The problem
Can you rewrite all the items below as a JSON list of strings, one string per line, leaving out any blank lines?

The records
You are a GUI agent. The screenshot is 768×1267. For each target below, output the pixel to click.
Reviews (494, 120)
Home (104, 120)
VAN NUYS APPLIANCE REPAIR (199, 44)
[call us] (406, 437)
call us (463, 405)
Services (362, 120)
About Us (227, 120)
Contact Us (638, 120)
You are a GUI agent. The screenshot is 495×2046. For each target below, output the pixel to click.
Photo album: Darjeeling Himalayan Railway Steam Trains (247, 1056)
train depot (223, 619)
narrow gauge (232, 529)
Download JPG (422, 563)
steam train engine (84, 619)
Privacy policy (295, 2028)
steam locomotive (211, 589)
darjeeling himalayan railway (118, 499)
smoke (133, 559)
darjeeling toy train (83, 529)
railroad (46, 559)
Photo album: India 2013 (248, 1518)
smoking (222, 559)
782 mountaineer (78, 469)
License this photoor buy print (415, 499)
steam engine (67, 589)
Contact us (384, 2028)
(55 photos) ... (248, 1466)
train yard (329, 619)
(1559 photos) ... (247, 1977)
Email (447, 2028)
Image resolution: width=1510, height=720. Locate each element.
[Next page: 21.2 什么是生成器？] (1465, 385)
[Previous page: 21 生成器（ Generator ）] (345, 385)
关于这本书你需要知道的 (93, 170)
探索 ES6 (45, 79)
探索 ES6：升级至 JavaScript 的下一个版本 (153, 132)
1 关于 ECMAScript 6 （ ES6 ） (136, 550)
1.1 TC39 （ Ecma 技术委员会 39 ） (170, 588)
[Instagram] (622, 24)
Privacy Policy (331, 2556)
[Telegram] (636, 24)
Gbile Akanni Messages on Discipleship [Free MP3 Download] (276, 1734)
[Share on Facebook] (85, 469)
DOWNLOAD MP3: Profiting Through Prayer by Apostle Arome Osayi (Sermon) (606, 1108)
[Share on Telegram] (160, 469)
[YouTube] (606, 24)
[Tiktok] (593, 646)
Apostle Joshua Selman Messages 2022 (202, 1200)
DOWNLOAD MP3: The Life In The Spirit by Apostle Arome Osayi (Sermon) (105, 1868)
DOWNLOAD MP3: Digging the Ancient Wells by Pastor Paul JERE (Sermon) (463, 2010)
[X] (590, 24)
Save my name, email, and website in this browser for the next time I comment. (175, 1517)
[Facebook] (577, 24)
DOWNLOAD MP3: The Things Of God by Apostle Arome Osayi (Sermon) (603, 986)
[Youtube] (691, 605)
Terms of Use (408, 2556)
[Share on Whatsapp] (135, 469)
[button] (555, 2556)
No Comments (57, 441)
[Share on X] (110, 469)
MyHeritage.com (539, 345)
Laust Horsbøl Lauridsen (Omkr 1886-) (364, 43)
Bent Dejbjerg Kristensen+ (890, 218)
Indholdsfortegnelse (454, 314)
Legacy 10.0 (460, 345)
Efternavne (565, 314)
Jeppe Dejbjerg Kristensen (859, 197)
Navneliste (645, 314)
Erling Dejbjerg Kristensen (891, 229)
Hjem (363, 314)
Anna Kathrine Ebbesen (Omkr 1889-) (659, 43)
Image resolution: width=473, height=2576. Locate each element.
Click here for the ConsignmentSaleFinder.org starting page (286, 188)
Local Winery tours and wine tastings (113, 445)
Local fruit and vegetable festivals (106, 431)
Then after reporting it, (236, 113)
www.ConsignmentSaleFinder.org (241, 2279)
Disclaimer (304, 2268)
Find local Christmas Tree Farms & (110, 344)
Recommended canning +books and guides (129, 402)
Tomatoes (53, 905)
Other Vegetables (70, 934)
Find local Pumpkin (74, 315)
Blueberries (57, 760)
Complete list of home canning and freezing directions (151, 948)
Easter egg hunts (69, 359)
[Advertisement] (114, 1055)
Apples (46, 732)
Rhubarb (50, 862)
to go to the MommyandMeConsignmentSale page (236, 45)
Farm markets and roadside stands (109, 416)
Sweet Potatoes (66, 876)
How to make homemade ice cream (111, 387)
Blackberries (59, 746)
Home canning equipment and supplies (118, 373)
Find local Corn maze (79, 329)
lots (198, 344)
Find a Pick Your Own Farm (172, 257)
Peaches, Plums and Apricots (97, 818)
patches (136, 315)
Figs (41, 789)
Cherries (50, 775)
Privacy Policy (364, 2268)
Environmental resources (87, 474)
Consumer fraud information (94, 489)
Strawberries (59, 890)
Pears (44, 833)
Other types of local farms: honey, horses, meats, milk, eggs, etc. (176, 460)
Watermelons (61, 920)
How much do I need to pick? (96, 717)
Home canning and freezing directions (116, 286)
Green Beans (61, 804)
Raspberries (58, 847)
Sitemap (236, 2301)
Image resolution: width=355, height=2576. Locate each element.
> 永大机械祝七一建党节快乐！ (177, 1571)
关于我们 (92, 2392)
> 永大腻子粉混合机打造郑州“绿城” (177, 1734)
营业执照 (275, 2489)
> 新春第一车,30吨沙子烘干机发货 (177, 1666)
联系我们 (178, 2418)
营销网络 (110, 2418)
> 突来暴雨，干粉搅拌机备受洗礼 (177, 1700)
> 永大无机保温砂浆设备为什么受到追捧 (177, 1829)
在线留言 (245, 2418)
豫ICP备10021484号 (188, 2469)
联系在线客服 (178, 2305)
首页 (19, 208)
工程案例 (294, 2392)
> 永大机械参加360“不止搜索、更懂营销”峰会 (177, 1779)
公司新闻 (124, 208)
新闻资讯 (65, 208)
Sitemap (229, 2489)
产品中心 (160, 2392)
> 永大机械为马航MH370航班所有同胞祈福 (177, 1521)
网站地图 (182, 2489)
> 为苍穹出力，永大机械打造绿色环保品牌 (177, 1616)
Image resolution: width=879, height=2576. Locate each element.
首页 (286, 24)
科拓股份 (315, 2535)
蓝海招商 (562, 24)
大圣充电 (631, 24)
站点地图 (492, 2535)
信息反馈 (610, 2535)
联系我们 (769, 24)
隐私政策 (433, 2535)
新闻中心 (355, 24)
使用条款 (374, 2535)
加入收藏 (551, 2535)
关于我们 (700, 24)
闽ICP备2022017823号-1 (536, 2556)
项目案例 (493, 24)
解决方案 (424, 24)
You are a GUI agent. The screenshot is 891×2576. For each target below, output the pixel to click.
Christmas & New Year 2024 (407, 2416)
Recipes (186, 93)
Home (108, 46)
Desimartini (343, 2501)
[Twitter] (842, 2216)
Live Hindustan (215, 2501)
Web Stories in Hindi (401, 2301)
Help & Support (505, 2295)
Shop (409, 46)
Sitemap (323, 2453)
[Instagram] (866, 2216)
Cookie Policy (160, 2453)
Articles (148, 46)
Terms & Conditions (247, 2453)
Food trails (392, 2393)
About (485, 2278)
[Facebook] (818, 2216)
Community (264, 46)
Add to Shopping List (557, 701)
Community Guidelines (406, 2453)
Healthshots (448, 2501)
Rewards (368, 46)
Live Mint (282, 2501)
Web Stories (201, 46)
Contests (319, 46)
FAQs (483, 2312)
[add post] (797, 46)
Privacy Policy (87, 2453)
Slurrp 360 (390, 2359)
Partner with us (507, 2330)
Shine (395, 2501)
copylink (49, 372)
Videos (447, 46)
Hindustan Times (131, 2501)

Answer to the task
[
  "You are a GUI agent. The screenshot is 768×1267. For each target below, output the pixel to click.",
  "Reviews (494, 120)",
  "Home (104, 120)",
  "VAN NUYS APPLIANCE REPAIR (199, 44)",
  "[call us] (406, 437)",
  "call us (463, 405)",
  "Services (362, 120)",
  "About Us (227, 120)",
  "Contact Us (638, 120)",
  "You are a GUI agent. The screenshot is 495×2046. For each target below, output the pixel to click.",
  "Photo album: Darjeeling Himalayan Railway Steam Trains (247, 1056)",
  "train depot (223, 619)",
  "narrow gauge (232, 529)",
  "Download JPG (422, 563)",
  "steam train engine (84, 619)",
  "Privacy policy (295, 2028)",
  "steam locomotive (211, 589)",
  "darjeeling himalayan railway (118, 499)",
  "smoke (133, 559)",
  "darjeeling toy train (83, 529)",
  "railroad (46, 559)",
  "Photo album: India 2013 (248, 1518)",
  "smoking (222, 559)",
  "782 mountaineer (78, 469)",
  "License this photoor buy print (415, 499)",
  "steam engine (67, 589)",
  "Contact us (384, 2028)",
  "(55 photos) ... (248, 1466)",
  "train yard (329, 619)",
  "(1559 photos) ... (247, 1977)",
  "Email (447, 2028)",
  "Image resolution: width=1510, height=720. Locate each element.",
  "[Next page: 21.2 什么是生成器？] (1465, 385)",
  "[Previous page: 21 生成器（ Generator ）] (345, 385)",
  "关于这本书你需要知道的 (93, 170)",
  "探索 ES6 (45, 79)",
  "探索 ES6：升级至 JavaScript 的下一个版本 (153, 132)",
  "1 关于 ECMAScript 6 （ ES6 ） (136, 550)",
  "1.1 TC39 （ Ecma 技术委员会 39 ） (170, 588)",
  "[Instagram] (622, 24)",
  "Privacy Policy (331, 2556)",
  "[Telegram] (636, 24)",
  "Gbile Akanni Messages on Discipleship [Free MP3 Download] (276, 1734)",
  "[Share on Facebook] (85, 469)",
  "DOWNLOAD MP3: Profiting Through Prayer by Apostle Arome Osayi (Sermon) (606, 1108)",
  "[Share on Telegram] (160, 469)",
  "[YouTube] (606, 24)",
  "[Tiktok] (593, 646)",
  "Apostle Joshua Selman Messages 2022 (202, 1200)",
  "DOWNLOAD MP3: The Life In The Spirit by Apostle Arome Osayi (Sermon) (105, 1868)",
  "DOWNLOAD MP3: Digging the Ancient Wells by Pastor Paul JERE (Sermon) (463, 2010)",
  "[X] (590, 24)",
  "Save my name, email, and website in this browser for the next time I comment. (175, 1517)",
  "[Facebook] (577, 24)",
  "DOWNLOAD MP3: The Things Of God by Apostle Arome Osayi (Sermon) (603, 986)",
  "[Youtube] (691, 605)",
  "Terms of Use (408, 2556)",
  "[Share on Whatsapp] (135, 469)",
  "[button] (555, 2556)",
  "No Comments (57, 441)",
  "[Share on X] (110, 469)",
  "MyHeritage.com (539, 345)",
  "Laust Horsbøl Lauridsen (Omkr 1886-) (364, 43)",
  "Bent Dejbjerg Kristensen+ (890, 218)",
  "Indholdsfortegnelse (454, 314)",
  "Legacy 10.0 (460, 345)",
  "Efternavne (565, 314)",
  "Jeppe Dejbjerg Kristensen (859, 197)",
  "Navneliste (645, 314)",
  "Erling Dejbjerg Kristensen (891, 229)",
  "Hjem (363, 314)",
  "Anna Kathrine Ebbesen (Omkr 1889-) (659, 43)",
  "Image resolution: width=473, height=2576. Locate each element.",
  "Click here for the ConsignmentSaleFinder.org starting page (286, 188)",
  "Local Winery tours and wine tastings (113, 445)",
  "Local fruit and vegetable festivals (106, 431)",
  "Then after reporting it, (236, 113)",
  "www.ConsignmentSaleFinder.org (241, 2279)",
  "Disclaimer (304, 2268)",
  "Find local Christmas Tree Farms & (110, 344)",
  "Recommended canning +books and guides (129, 402)",
  "Tomatoes (53, 905)",
  "Other Vegetables (70, 934)",
  "Find local Pumpkin (74, 315)",
  "Blueberries (57, 760)",
  "Complete list of home canning and freezing directions (151, 948)",
  "Easter egg hunts (69, 359)",
  "[Advertisement] (114, 1055)",
  "Apples (46, 732)",
  "Rhubarb (50, 862)",
  "to go to the MommyandMeConsignmentSale page (236, 45)",
  "Farm markets and roadside stands (109, 416)",
  "Sweet Potatoes (66, 876)",
  "How to make homemade ice cream (111, 387)",
  "Blackberries (59, 746)",
  "Home canning equipment and supplies (118, 373)",
  "Find local Corn maze (79, 329)",
  "lots (198, 344)",
  "Find a Pick Your Own Farm (172, 257)",
  "Peaches, Plums and Apricots (97, 818)",
  "patches (136, 315)",
  "Figs (41, 789)",
  "Cherries (50, 775)",
  "Privacy Policy (364, 2268)",
  "Environmental resources (87, 474)",
  "Consumer fraud information (94, 489)",
  "Strawberries (59, 890)",
  "Pears (44, 833)",
  "Other types of local farms: honey, horses, meats, milk, eggs, etc. (176, 460)",
  "Watermelons (61, 920)",
  "How much do I need to pick? (96, 717)",
  "Home canning and freezing directions (116, 286)",
  "Green Beans (61, 804)",
  "Raspberries (58, 847)",
  "Sitemap (236, 2301)",
  "Image resolution: width=355, height=2576. Locate each element.",
  "> 永大机械祝七一建党节快乐！ (177, 1571)",
  "关于我们 (92, 2392)",
  "> 永大腻子粉混合机打造郑州“绿城” (177, 1734)",
  "营业执照 (275, 2489)",
  "> 新春第一车,30吨沙子烘干机发货 (177, 1666)",
  "联系我们 (178, 2418)",
  "营销网络 (110, 2418)",
  "> 突来暴雨，干粉搅拌机备受洗礼 (177, 1700)",
  "> 永大无机保温砂浆设备为什么受到追捧 (177, 1829)",
  "在线留言 (245, 2418)",
  "豫ICP备10021484号 (188, 2469)",
  "联系在线客服 (178, 2305)",
  "首页 (19, 208)",
  "工程案例 (294, 2392)",
  "> 永大机械参加360“不止搜索、更懂营销”峰会 (177, 1779)",
  "公司新闻 (124, 208)",
  "新闻资讯 (65, 208)",
  "Sitemap (229, 2489)",
  "产品中心 (160, 2392)",
  "> 永大机械为马航MH370航班所有同胞祈福 (177, 1521)",
  "网站地图 (182, 2489)",
  "> 为苍穹出力，永大机械打造绿色环保品牌 (177, 1616)",
  "Image resolution: width=879, height=2576. Locate each element.",
  "首页 (286, 24)",
  "科拓股份 (315, 2535)",
  "蓝海招商 (562, 24)",
  "大圣充电 (631, 24)",
  "站点地图 (492, 2535)",
  "信息反馈 (610, 2535)",
  "联系我们 (769, 24)",
  "隐私政策 (433, 2535)",
  "新闻中心 (355, 24)",
  "使用条款 (374, 2535)",
  "加入收藏 (551, 2535)",
  "关于我们 (700, 24)",
  "闽ICP备2022017823号-1 (536, 2556)",
  "项目案例 (493, 24)",
  "解决方案 (424, 24)",
  "You are a GUI agent. The screenshot is 891×2576. For each target below, output the pixel to click.",
  "Christmas & New Year 2024 (407, 2416)",
  "Recipes (186, 93)",
  "Home (108, 46)",
  "Desimartini (343, 2501)",
  "[Twitter] (842, 2216)",
  "Live Hindustan (215, 2501)",
  "Web Stories in Hindi (401, 2301)",
  "Help & Support (505, 2295)",
  "Shop (409, 46)",
  "Sitemap (323, 2453)",
  "[Instagram] (866, 2216)",
  "Cookie Policy (160, 2453)",
  "Articles (148, 46)",
  "Terms & Conditions (247, 2453)",
  "Food trails (392, 2393)",
  "About (485, 2278)",
  "[Facebook] (818, 2216)",
  "Community (264, 46)",
  "Add to Shopping List (557, 701)",
  "Community Guidelines (406, 2453)",
  "Healthshots (448, 2501)",
  "Rewards (368, 46)",
  "Live Mint (282, 2501)",
  "Web Stories (201, 46)",
  "Contests (319, 46)",
  "FAQs (483, 2312)",
  "[add post] (797, 46)",
  "Privacy Policy (87, 2453)",
  "Slurrp 360 (390, 2359)",
  "Partner with us (507, 2330)",
  "Shine (395, 2501)",
  "copylink (49, 372)",
  "Videos (447, 46)",
  "Hindustan Times (131, 2501)"
]